На этом допрос закончился, и он ушел отправить телеграммы с уведомлением о моем аресте начальнику губ. жандармского управления в Петрокове, прокурору Петроковского окружного суда и начальнику Варшавского охранного отделения. Из канцелярии меня перевели в камеру. При открытых дверях камеры поставили двух городовых с винтовками. Вскоре прибежал в тюрьму ко мне начальник земской полиции Лебедев; оглядывая меня, приказал городовым зорко следить за каждым моим движением, а если попытаюсь что-либо сделать - стрелять. В это время снова пришел ко мне жандармский начальник. Это было уже поздно ночью. Удалив начальника земской полиции, стал в канцелярии допрашивать меня об участии в террористических актах и предложил выдать ему ченстоховских боевиков. В некоторых террористических актах, которые можно было доказать, я стал ему сознаваться. Что же касается участия в них других боевиков, то говорил лишь о тех, которые куда-либо выехали или же которых нет в живых. Я сказал, что большинство их знаю только по кличкам, а что касается 1909 и 1910 годов, то в Ченстохове совершали террористические акты преимущественно приезжие боевики из-за границы, а местные боевики {431} бежали за границу. Затем привели в тюрьму арестованных Мильчарского Павла и его жену, Марию Пецух, которая передавала мои письма приставу Татарову, и ее сестру, Владиславу Климчак. Их мне предъявили, но я ответил, что знаю их, но к партии они не принадлежали. Это заявление пока не помогло, и их оставили в тюрьме.

Утром из Петрокова прибыли на допрос прокурор Петроковского окружного суда и следователь по важнейшим делам Коломацкий. Как мне помнится, участковый следователь 3-го участка г. Ченстохова вызывал экстренно повесткой в качестве свидетелей по моему делу о нападении на акцизных сборщиков и убийстве таковых в Ракове.
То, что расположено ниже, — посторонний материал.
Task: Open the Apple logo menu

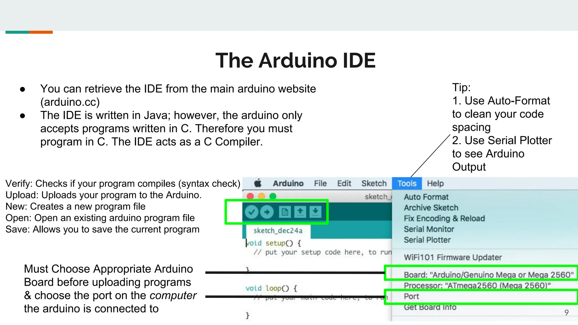Action: click(x=258, y=183)
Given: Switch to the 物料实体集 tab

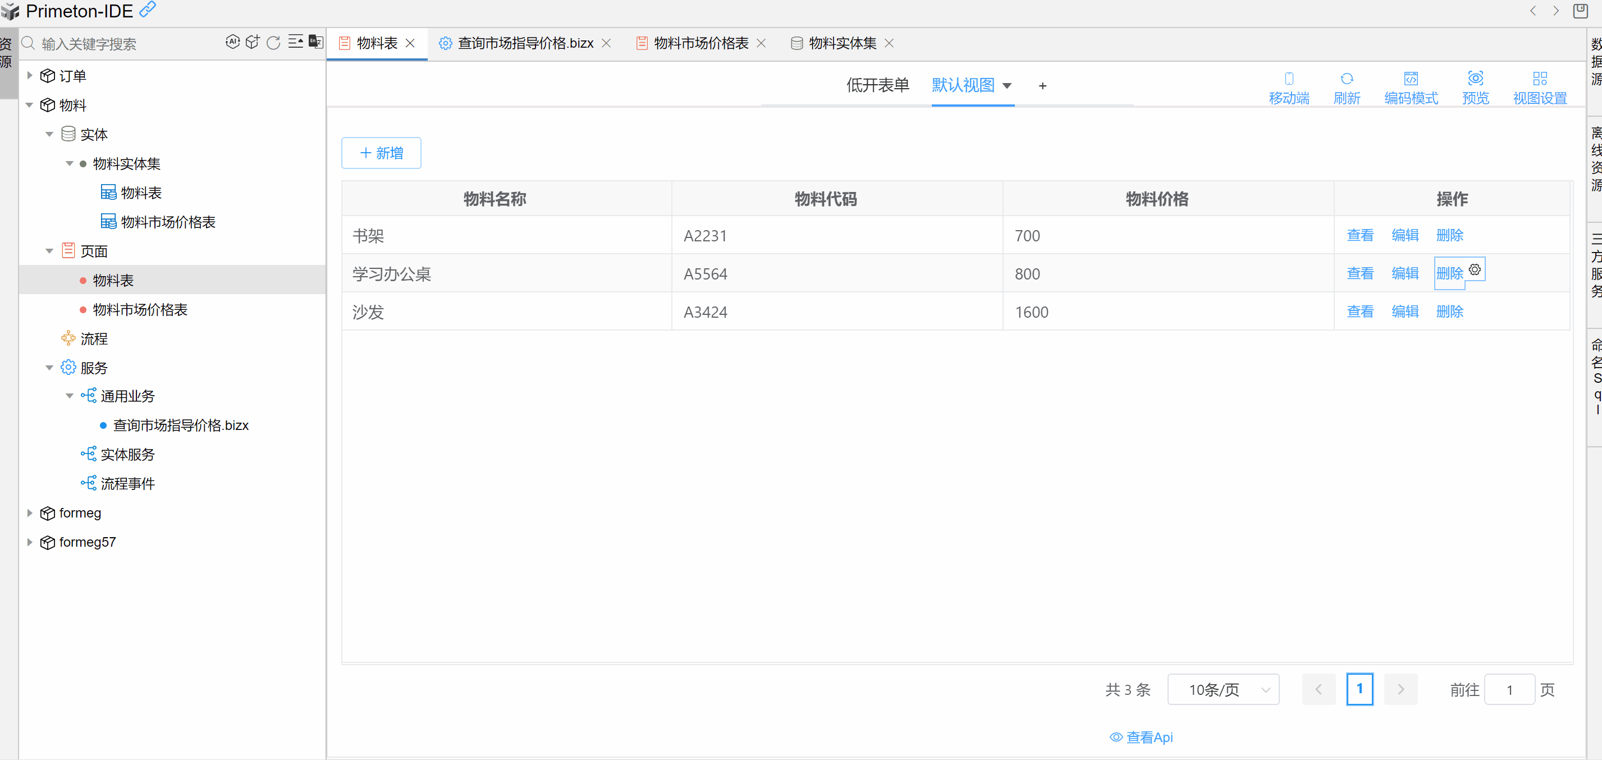Looking at the screenshot, I should pos(841,43).
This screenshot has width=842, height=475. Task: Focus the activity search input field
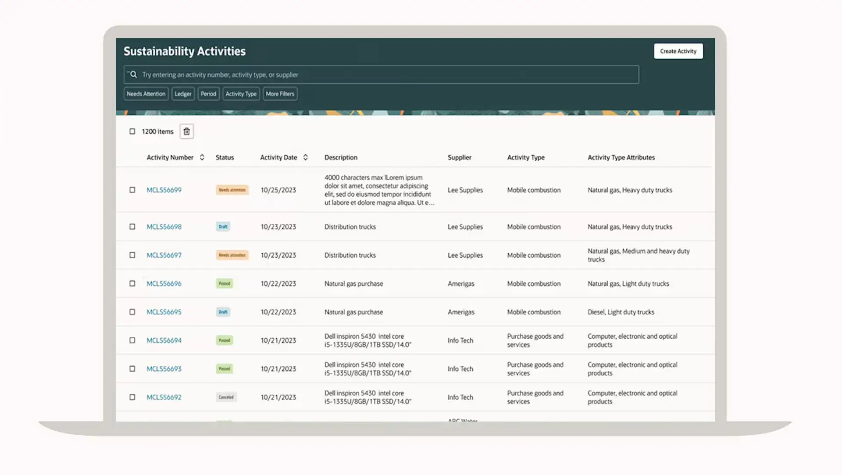click(386, 75)
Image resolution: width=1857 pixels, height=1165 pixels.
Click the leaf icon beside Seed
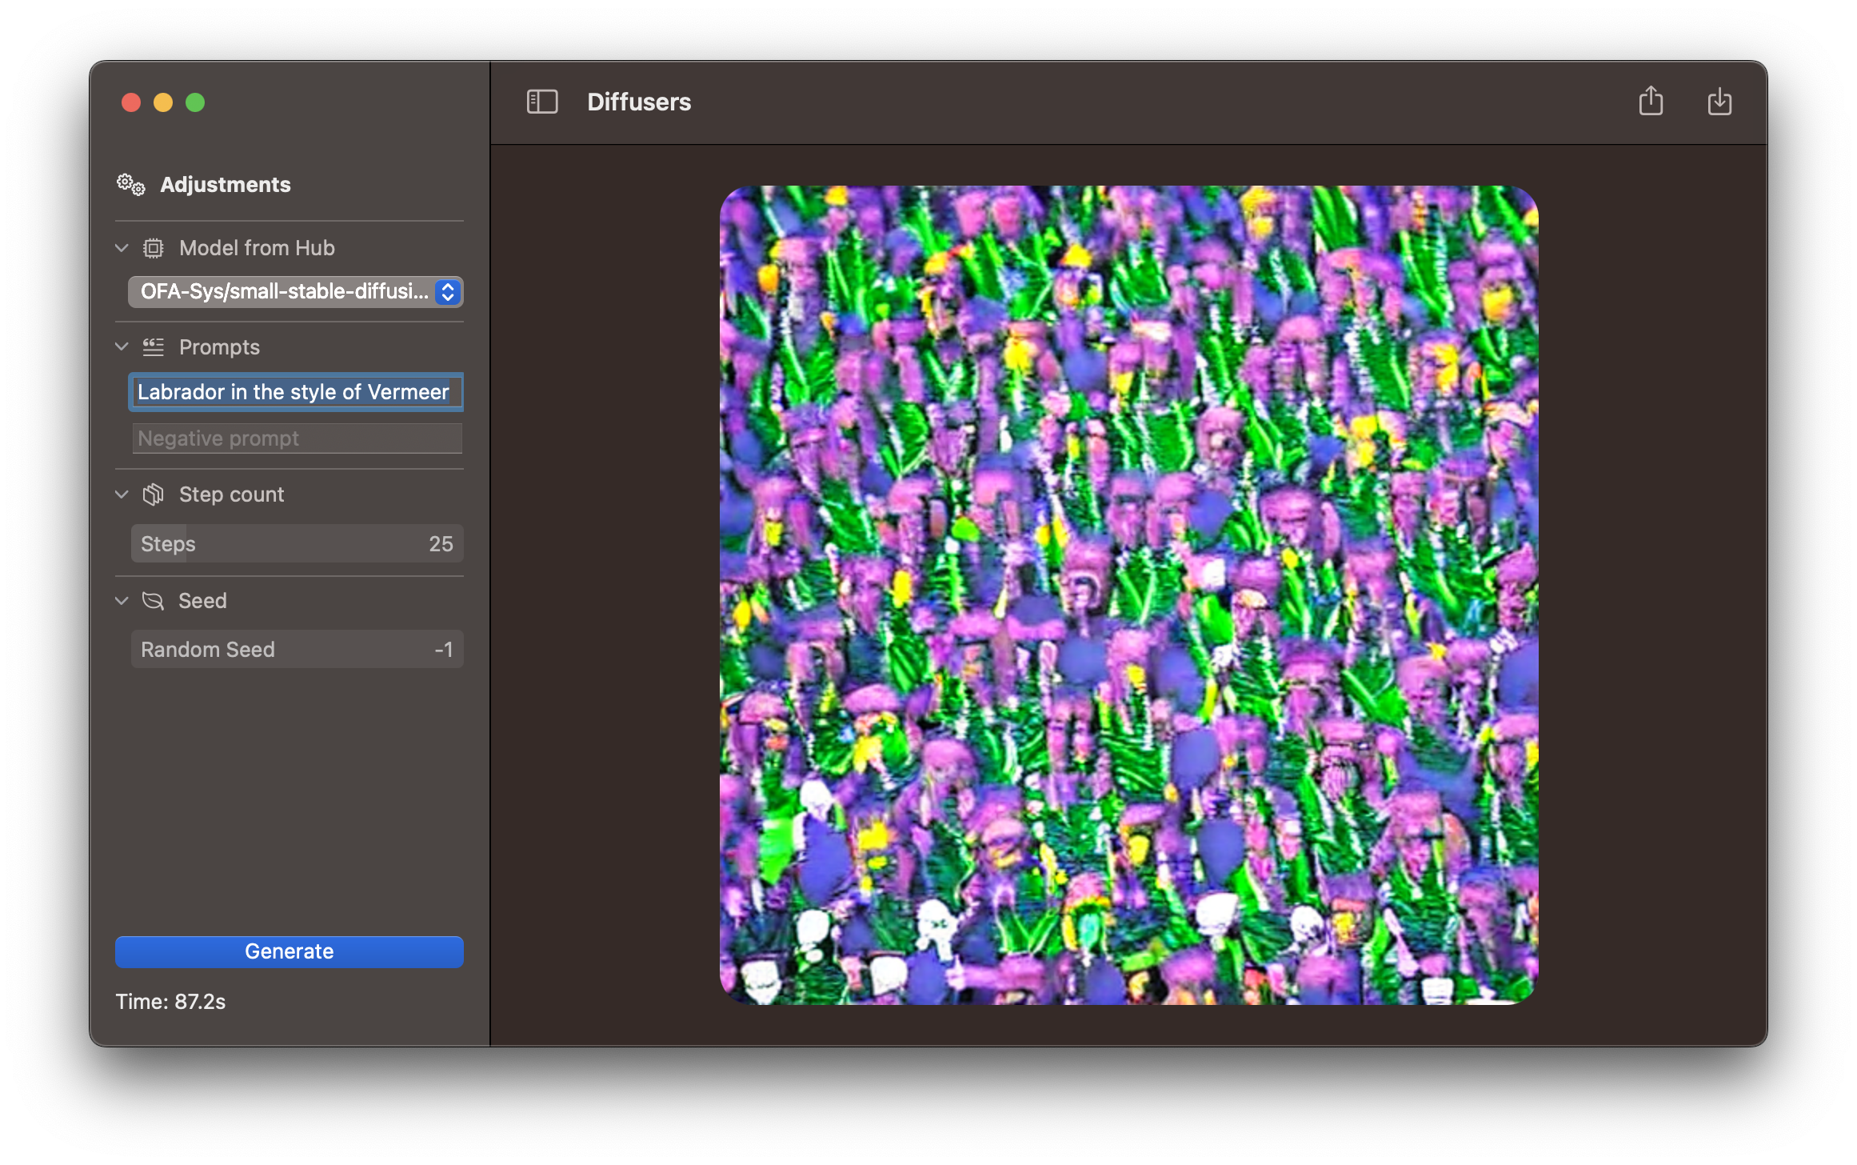[153, 601]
За мною в тюрьму пришли три жандарма, которые и перевели меня на допрос в уездное управление начальника. На улице от самой тюрьмы до уездного управления стояла цепь из солдат, полиции и жандармов. В уездном управлении я застал начальника уезда князя Авалова, жандармского начальника подполковника Есипова, прокурора окружного суда, следователя по важнейшим делам Коломацкого, участкового следователя и товарища прокурора, а равно вызванных свидетелей из Ракова: приказчика казенной винной лавки Каминского со старшей дочерью и ксендза. Свидетели по делу о нападении на винную лавку и нападении на акцизных сборщиков и убийстве таковых рассказали о моей деятельности. Каминский с дочерью сказали, что я нападал на лавку с другими два раза и третий раз Каминский меня видел, как я с браунингом в руке быстро бежал от места нападения и убийства сборщиков. Ксендз, который был очевидцем из окна своей квартиры нападения и убийства сборщиков, заявил, что я немного похож на одного из нападавших, но утверждать под присягой он не может, что это именно я. Допрашивающим я заявил, что в нападении на винную лавку я принимал участие, но в нападении на акцизных сборщиков и их убийстве участия не принимал, а был около места нападения лишь случайно. Это меня заставило бежать, как видел Каминский. Подписав протокол допроса, следователь дал мне подписать постановление на содержание под стражей. Прокурор окружного суда и товарищ прокурора заявили мне, что по это-{432}му делу я буду передан Варшавскому военно-окружному суду и препровожден в десятый павильон Варшавской цитадели. Я знал, что для военного суда этих фактов достаточно, чтобы меня повесить.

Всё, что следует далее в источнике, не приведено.